New research shows how immune response to TB differs in babies

The immune response to tuberculosis (TB) differs in adults and newborn babies due to the way immune cells use energy to kick into gear in a bid to kill the bacteria. This fresh discovery – just published in leading journal, Frontiers in Immunology – offers hope for improving treatments for what remains a deadly disease.

TB is still one of the biggest infectious killers in the world and babies are more likely than adults to get this infection and for it to spread outside of the lungs. Thanks to the work of scientists in Professor Joseph Keane’s TB Immunology lab, based in the Trinity Translational Medicine Institute at St James’s Hospital, we now have a better idea why.

Image credit: National Institute of Allergy and Infectious Diseases

Dr Cilian Ó Maoldomhnaigh, a paediatrician who undertook this research as part of a PhD project explains:

“We found fundamental differences in how a baby’s immune cells respond to TB compared to those of an adult and hope that this will eventually lead to new ways to target this infection.

“Babies’ immune cells don’t have the capacity to change their energy profile in the same way adults do after being exposed to bacteria. This shift in cellular energetics is crucial to mounting pro-inflammatory responses that defend the host against infection. We also found that babies produce less TNF, which is a key inflammatory mediator needed to fight TB.”

“We would like to thank all of the parents who consented for us to take placental blood post-birth, from which we collected the baby immune cells, and to our funders, the National Children’s Research Centre and the Royal City of Dublin Hospital Trust, for making this research possible.”

The work also highlights that a special shift in the way cells use energy, called the Warburg effect, occurs in human immune cells.

Though this has been documented in animal models previously, it is the first time that it has been shown in human cells and the timing and type of energy shifts are different than that described in animal cells.

By understanding how the immune system uses energy, scientists and doctors are aiming to develop better treatments to help support the immune response to infection.

Senior author on the paper, Dr Sharee Basdeo, is excited about the impact this work may have. She said:

“Our work indicates that the function and energy profile of human immune cells in response to infection may change during childhood development, and with ageing.

“Understanding the differences in the profiles of key immune cells over a human lifetime will enable us to design immuno-supportive therapies to help protect vulnerable populations, such as the very old and the very young, against infections.”
* * * *
> [Directions for this task]:
In the article on how babies' immune response to TB differs, which key inflammatory mediator needed to fight TB do babies produce less of? The material that comes next is from a separate source.

> [Data block]:
* * * *
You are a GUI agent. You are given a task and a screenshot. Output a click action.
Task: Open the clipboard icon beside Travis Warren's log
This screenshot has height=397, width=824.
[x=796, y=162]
* * * *
> [Task result]:
TNF